La temperatura de la enana va bajando. La pediatra vuelve para mirarle los oídos y la boca.

-Se lo tenía que haber hecho antes, pero no quería molestarla más con la fiebre que tenía – nos dice.

Le preguntamos cuándo nos van a dar una habitación.

-Estamos desbordados – dice sonriendo, como si supiera que en el momento de utilizarla esa palabra ya quedara obsoleta para referirse a la realidad.

A las once nos dan una habitación, la doscientos once, sin cuna. Marta sale a hablar con las enfermeras, que le dicen que van a buscarnos una, pero que no pueden decirnos cuándo la tendremos. Media hora más tarde llaman a la puerta y una enfermera hablando en voz baja, como si hubiera obtenido la cuna con métodos poco éticos, nos dice que no ha podido encontrar las sábanas, que eso ya va a resultar imposible.

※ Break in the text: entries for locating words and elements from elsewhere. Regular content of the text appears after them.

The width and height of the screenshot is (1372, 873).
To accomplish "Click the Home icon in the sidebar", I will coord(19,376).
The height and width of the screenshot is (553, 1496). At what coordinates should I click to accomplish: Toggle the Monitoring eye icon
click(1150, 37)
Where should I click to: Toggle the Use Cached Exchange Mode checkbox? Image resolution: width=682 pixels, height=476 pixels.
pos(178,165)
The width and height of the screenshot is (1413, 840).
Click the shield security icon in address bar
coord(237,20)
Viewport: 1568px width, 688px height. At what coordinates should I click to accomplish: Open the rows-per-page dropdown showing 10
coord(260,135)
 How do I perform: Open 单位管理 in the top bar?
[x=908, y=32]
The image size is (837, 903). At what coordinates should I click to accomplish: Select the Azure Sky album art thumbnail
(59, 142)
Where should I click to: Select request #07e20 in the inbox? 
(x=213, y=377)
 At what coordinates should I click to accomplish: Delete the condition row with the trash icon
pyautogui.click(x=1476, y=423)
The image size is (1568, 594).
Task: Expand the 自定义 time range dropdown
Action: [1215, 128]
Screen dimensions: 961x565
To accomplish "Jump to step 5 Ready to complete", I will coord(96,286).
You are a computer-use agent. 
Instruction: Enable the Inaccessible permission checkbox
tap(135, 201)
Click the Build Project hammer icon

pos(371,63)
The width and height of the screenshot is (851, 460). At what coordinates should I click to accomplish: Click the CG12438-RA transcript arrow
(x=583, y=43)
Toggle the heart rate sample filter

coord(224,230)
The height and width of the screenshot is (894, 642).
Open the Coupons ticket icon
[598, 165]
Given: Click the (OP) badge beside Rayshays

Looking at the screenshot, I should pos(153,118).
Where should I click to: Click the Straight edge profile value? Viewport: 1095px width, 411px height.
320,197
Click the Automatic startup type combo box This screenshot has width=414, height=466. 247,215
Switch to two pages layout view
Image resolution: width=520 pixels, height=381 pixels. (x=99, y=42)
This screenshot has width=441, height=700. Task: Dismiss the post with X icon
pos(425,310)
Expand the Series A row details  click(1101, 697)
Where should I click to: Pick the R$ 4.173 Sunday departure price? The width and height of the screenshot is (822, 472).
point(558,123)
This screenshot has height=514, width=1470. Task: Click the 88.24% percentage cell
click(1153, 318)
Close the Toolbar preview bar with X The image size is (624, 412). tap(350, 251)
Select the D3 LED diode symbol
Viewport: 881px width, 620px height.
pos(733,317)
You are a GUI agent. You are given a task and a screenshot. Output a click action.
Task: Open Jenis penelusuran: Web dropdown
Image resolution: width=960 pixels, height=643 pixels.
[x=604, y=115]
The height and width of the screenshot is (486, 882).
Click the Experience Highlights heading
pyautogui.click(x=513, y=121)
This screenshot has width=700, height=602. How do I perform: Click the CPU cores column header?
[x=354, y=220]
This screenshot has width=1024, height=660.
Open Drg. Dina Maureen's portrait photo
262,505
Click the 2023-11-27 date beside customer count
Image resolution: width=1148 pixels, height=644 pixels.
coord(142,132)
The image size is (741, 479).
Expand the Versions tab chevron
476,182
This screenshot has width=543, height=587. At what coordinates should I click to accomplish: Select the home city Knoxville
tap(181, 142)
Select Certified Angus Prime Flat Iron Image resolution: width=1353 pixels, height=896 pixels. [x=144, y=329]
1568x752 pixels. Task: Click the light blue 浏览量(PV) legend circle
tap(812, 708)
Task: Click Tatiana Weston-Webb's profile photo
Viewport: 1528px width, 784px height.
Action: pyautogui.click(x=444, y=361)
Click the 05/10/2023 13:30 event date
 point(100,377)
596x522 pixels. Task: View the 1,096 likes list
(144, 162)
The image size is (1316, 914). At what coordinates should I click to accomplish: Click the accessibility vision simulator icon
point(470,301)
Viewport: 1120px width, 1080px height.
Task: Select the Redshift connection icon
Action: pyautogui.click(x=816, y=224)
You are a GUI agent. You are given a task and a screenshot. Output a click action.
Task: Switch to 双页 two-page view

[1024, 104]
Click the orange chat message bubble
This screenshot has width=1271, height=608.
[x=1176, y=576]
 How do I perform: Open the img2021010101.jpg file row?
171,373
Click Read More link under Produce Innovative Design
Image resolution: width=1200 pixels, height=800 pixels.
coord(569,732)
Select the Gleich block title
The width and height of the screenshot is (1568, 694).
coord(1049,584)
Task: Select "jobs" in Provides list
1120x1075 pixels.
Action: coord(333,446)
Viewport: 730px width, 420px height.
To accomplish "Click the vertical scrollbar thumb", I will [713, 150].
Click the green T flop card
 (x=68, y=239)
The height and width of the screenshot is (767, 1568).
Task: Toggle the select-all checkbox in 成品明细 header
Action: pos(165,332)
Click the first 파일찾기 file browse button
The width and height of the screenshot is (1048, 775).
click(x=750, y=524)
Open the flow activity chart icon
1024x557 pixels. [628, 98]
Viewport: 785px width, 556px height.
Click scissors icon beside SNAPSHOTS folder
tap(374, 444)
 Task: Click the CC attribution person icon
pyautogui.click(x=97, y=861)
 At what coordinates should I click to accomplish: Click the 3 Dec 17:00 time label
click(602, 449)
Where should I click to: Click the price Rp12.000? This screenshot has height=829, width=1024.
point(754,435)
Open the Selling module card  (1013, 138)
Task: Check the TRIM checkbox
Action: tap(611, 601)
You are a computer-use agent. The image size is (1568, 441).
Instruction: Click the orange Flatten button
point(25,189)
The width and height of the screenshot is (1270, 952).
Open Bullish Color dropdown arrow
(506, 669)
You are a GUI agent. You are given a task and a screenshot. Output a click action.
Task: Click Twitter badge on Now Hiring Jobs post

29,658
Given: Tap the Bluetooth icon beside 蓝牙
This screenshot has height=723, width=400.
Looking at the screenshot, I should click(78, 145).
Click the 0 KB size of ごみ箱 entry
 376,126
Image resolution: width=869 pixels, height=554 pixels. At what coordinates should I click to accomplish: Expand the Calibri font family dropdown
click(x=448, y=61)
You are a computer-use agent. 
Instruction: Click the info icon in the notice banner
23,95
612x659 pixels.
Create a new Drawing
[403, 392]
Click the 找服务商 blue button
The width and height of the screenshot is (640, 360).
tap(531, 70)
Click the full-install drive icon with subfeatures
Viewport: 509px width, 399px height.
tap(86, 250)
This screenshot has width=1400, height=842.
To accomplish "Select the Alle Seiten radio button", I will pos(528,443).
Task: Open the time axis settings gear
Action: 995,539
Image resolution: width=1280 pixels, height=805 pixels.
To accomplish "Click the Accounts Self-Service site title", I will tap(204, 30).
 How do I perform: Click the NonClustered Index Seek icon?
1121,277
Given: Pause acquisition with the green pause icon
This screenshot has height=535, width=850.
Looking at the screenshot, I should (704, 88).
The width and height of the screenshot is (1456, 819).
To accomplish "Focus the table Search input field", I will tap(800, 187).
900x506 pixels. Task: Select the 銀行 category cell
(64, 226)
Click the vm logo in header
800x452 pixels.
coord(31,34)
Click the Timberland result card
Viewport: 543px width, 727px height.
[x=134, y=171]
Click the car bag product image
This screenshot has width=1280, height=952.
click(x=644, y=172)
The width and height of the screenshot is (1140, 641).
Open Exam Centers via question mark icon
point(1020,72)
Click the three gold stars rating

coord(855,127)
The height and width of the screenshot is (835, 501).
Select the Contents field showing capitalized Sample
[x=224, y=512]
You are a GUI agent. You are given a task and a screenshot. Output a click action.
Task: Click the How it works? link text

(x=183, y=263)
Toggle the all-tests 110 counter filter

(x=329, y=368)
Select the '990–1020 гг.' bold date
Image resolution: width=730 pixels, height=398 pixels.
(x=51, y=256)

Nada más acostar a la enana, se queda dormida. Marta se tumba en la cama y yo ocupo el sofá. Me duelen los riñones La habitación está totalmente a oscuras. Por debajo de la rendija de la puerta principal entra un poco de luz. Escucho las respiraciones de mi mujer y de mi hija y siento que, de alguna forma, no estoy a la altura. Ese desnivel que no sé cómo cubrir.

Me obligo a pensar en otras cosas y es entonces cuando me pregunto si el Madrid habrá ganado. Tendré que esperar al día siguiente para leer la crónica del partido contra el Alavés que el Madrid gana por 0 a 3. Descubro la nueva forma que tienen los jugadores del Madrid de celebrar los goles. El periodista la llama “la cucaracha”. Por lo que veo en una fotografía consiste en tumbarse boca arriba y mover las piernas y los brazos. Ahí están, en el suelo, Ronaldo, Ronaldinho y Baptista. El periodista los disculpa. A mí, después de lo que he visto hoy, me parecen tres gilipollas haciendo el memo. Cuatro, si incluimos al condescendiente periodista.